RECORDS FOR THE EXERCISE ::

[Start of section]

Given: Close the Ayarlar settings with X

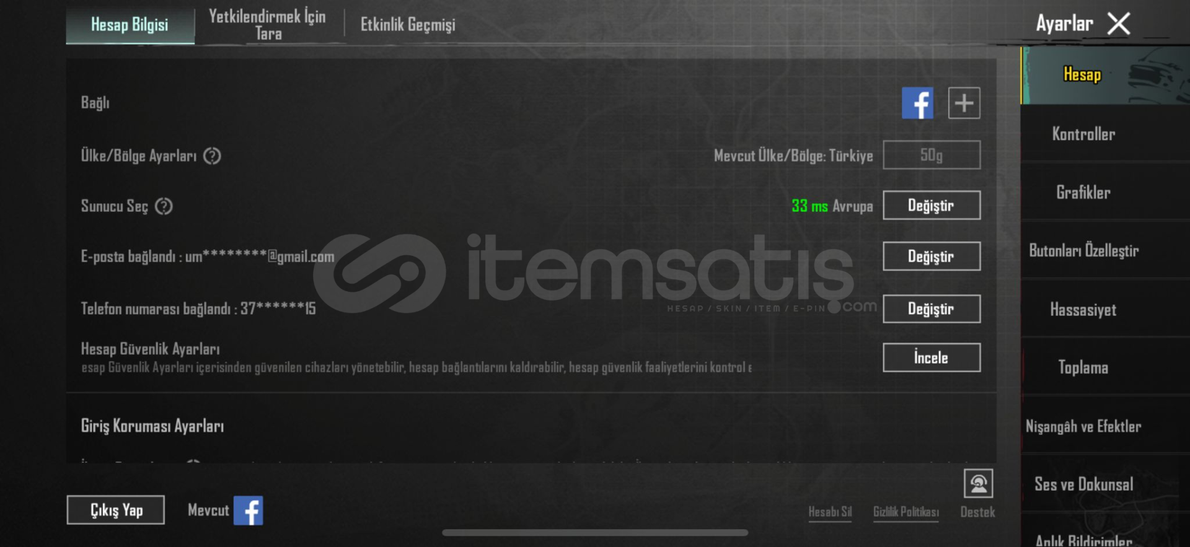Looking at the screenshot, I should coord(1119,24).
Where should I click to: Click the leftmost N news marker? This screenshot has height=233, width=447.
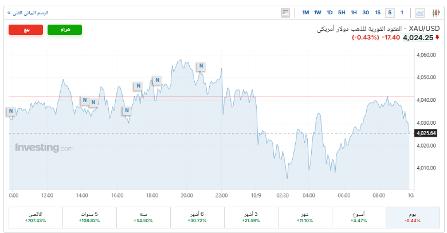[11, 111]
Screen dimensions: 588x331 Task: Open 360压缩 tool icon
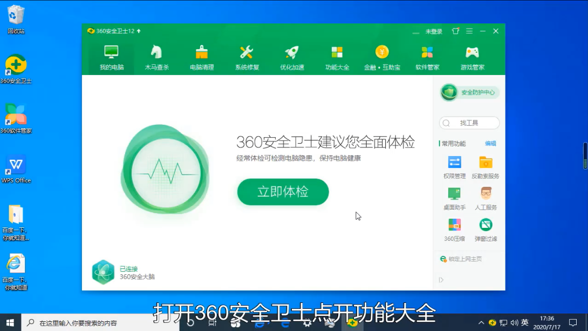[454, 225]

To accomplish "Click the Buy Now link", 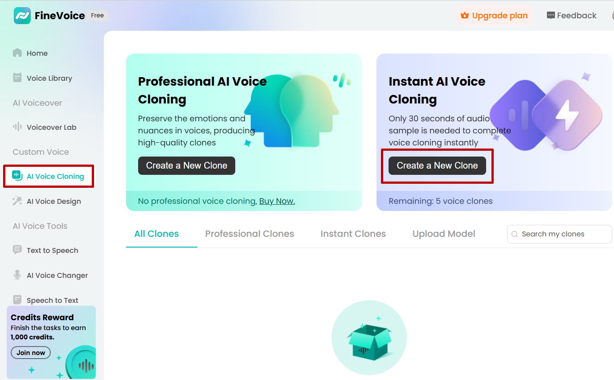I will (277, 201).
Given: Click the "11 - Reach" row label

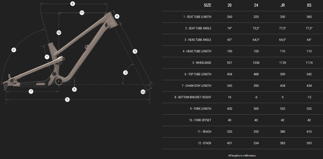Looking at the screenshot, I should (204, 132).
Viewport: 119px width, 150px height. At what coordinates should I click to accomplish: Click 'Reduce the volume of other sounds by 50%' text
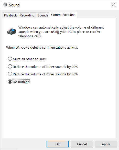pyautogui.click(x=45, y=74)
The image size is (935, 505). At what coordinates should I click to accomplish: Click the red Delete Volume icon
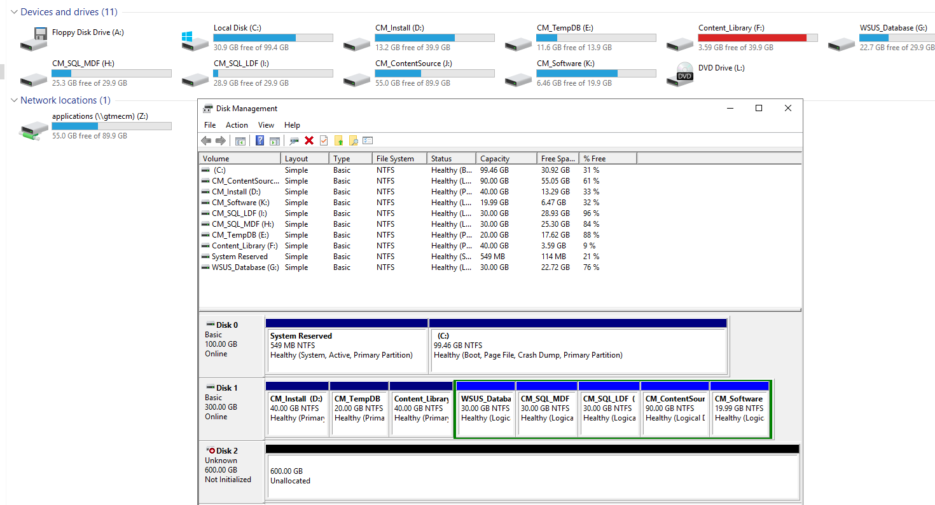coord(310,140)
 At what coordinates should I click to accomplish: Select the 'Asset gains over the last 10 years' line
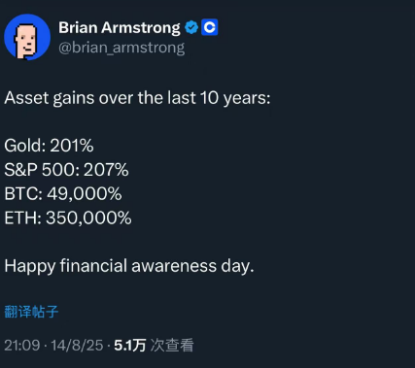pos(137,98)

[End of section]

Write out nothing but the lines from the one with "At what coordinates should I click to accomplish: Select" through the last line of the entries, exactly as they stand; pictures are not part of the copy.

FINAL ANSWER ::
 At what coordinates should I click to accomplish: Select the 'Asset gains over the last 10 years' line
pos(137,98)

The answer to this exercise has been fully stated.